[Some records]
========
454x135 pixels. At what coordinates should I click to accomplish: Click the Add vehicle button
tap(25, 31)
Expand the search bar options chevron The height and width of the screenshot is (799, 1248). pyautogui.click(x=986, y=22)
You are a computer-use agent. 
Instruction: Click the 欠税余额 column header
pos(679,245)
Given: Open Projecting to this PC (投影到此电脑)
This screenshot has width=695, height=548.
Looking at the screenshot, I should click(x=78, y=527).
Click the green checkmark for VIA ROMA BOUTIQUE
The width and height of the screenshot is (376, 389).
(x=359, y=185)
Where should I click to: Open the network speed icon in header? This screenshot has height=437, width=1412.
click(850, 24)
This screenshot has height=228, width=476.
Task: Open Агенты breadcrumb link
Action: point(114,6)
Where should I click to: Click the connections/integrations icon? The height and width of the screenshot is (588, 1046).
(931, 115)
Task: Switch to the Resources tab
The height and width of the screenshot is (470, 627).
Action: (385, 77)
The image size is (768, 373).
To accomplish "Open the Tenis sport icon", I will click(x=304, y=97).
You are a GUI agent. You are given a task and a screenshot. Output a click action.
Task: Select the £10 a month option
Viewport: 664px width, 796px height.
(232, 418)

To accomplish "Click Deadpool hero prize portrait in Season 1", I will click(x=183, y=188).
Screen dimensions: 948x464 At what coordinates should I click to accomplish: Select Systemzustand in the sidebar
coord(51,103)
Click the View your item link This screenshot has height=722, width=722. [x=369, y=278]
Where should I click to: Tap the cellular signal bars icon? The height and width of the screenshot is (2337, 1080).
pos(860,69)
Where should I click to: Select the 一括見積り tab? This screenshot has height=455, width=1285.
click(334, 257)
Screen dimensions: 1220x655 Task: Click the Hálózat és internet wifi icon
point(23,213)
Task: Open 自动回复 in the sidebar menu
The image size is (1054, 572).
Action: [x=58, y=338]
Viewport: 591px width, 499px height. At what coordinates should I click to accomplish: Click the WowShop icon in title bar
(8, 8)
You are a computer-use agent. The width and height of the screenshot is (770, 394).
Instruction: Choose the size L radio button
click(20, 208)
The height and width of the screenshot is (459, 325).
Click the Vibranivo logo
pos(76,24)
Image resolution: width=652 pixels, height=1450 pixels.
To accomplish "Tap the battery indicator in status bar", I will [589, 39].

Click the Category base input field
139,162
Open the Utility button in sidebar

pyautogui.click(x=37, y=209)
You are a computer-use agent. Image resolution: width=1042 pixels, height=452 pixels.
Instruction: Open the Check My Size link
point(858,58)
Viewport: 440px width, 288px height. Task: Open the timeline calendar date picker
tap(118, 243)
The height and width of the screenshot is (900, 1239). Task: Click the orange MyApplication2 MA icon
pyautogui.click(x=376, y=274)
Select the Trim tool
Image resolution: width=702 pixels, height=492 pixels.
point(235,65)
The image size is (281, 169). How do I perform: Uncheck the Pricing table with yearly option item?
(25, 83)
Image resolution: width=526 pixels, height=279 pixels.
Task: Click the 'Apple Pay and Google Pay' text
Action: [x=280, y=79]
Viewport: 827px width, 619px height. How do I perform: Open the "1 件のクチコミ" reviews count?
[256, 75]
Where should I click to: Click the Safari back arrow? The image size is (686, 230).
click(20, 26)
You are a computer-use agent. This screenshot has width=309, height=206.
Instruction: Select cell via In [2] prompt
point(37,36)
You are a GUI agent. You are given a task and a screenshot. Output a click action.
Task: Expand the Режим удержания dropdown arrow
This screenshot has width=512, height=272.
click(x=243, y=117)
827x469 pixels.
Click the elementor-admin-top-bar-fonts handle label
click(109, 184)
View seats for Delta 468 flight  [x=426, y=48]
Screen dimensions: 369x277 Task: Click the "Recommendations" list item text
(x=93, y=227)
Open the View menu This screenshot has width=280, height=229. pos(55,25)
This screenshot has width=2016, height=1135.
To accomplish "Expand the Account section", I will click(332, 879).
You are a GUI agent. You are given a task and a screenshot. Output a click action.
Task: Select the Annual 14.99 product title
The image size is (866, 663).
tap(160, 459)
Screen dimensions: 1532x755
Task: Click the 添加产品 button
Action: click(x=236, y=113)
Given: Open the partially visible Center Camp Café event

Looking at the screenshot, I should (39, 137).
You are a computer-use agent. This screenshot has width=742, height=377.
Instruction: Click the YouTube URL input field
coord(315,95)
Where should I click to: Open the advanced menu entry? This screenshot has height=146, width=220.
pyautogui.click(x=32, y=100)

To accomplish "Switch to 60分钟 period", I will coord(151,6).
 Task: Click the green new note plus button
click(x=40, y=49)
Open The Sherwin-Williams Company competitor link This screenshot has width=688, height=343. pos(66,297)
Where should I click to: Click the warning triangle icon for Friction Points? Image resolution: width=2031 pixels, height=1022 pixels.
========
### Goal
Copy out the lines above word for word.

### Exercise result
454x135 pixels. At what coordinates should I click to accomplish: Click the Add vehicle button
tap(25, 31)
Expand the search bar options chevron The height and width of the screenshot is (799, 1248). pyautogui.click(x=986, y=22)
You are a computer-use agent. 
Instruction: Click the 欠税余额 column header
pos(679,245)
Given: Open Projecting to this PC (投影到此电脑)
This screenshot has width=695, height=548.
Looking at the screenshot, I should click(x=78, y=527).
Click the green checkmark for VIA ROMA BOUTIQUE
The width and height of the screenshot is (376, 389).
(x=359, y=185)
Where should I click to: Open the network speed icon in header? This screenshot has height=437, width=1412.
click(850, 24)
This screenshot has height=228, width=476.
Task: Open Агенты breadcrumb link
Action: point(114,6)
Where should I click to: Click the connections/integrations icon? The height and width of the screenshot is (588, 1046).
(931, 115)
Task: Switch to the Resources tab
The height and width of the screenshot is (470, 627).
Action: (385, 77)
The image size is (768, 373).
To accomplish "Open the Tenis sport icon", I will click(x=304, y=97).
You are a GUI agent. You are given a task and a screenshot. Output a click action.
Task: Select the £10 a month option
Viewport: 664px width, 796px height.
(232, 418)

To accomplish "Click Deadpool hero prize portrait in Season 1", I will click(x=183, y=188).
Screen dimensions: 948x464 At what coordinates should I click to accomplish: Select Systemzustand in the sidebar
coord(51,103)
Click the View your item link This screenshot has height=722, width=722. [x=369, y=278]
Where should I click to: Tap the cellular signal bars icon? The height and width of the screenshot is (2337, 1080).
pos(860,69)
Where should I click to: Select the 一括見積り tab? This screenshot has height=455, width=1285.
click(334, 257)
Screen dimensions: 1220x655 Task: Click the Hálózat és internet wifi icon
point(23,213)
Task: Open 自动回复 in the sidebar menu
The image size is (1054, 572).
Action: [x=58, y=338]
Viewport: 591px width, 499px height. At what coordinates should I click to accomplish: Click the WowShop icon in title bar
(8, 8)
You are a computer-use agent. The width and height of the screenshot is (770, 394).
Instruction: Choose the size L radio button
click(20, 208)
The height and width of the screenshot is (459, 325).
Click the Vibranivo logo
pos(76,24)
Image resolution: width=652 pixels, height=1450 pixels.
To accomplish "Tap the battery indicator in status bar", I will [589, 39].

Click the Category base input field
139,162
Open the Utility button in sidebar

pyautogui.click(x=37, y=209)
You are a computer-use agent. Image resolution: width=1042 pixels, height=452 pixels.
Instruction: Open the Check My Size link
point(858,58)
Viewport: 440px width, 288px height. Task: Open the timeline calendar date picker
tap(118, 243)
The height and width of the screenshot is (900, 1239). Task: Click the orange MyApplication2 MA icon
pyautogui.click(x=376, y=274)
Select the Trim tool
Image resolution: width=702 pixels, height=492 pixels.
point(235,65)
The image size is (281, 169). How do I perform: Uncheck the Pricing table with yearly option item?
(25, 83)
Image resolution: width=526 pixels, height=279 pixels.
Task: Click the 'Apple Pay and Google Pay' text
Action: [x=280, y=79]
Viewport: 827px width, 619px height. How do I perform: Open the "1 件のクチコミ" reviews count?
[256, 75]
Where should I click to: Click the Safari back arrow? The image size is (686, 230).
click(20, 26)
You are a computer-use agent. This screenshot has width=309, height=206.
Instruction: Select cell via In [2] prompt
point(37,36)
You are a GUI agent. You are given a task and a screenshot. Output a click action.
Task: Expand the Режим удержания dropdown arrow
This screenshot has width=512, height=272.
click(x=243, y=117)
827x469 pixels.
Click the elementor-admin-top-bar-fonts handle label
click(109, 184)
View seats for Delta 468 flight  [x=426, y=48]
Screen dimensions: 369x277 Task: Click the "Recommendations" list item text
(x=93, y=227)
Open the View menu This screenshot has width=280, height=229. pos(55,25)
This screenshot has width=2016, height=1135.
To accomplish "Expand the Account section", I will click(332, 879).
You are a GUI agent. You are given a task and a screenshot. Output a click action.
Task: Select the Annual 14.99 product title
The image size is (866, 663).
tap(160, 459)
Screen dimensions: 1532x755
Task: Click the 添加产品 button
Action: click(x=236, y=113)
Given: Open the partially visible Center Camp Café event

Looking at the screenshot, I should (39, 137).
You are a computer-use agent. This screenshot has width=742, height=377.
Instruction: Click the YouTube URL input field
coord(315,95)
Where should I click to: Open the advanced menu entry? This screenshot has height=146, width=220.
pyautogui.click(x=32, y=100)

To accomplish "Switch to 60分钟 period", I will coord(151,6).
 Task: Click the green new note plus button
click(x=40, y=49)
Open The Sherwin-Williams Company competitor link This screenshot has width=688, height=343. pos(66,297)
Where should I click to: Click the warning triangle icon for Friction Points? Image resolution: width=2031 pixels, height=1022 pixels.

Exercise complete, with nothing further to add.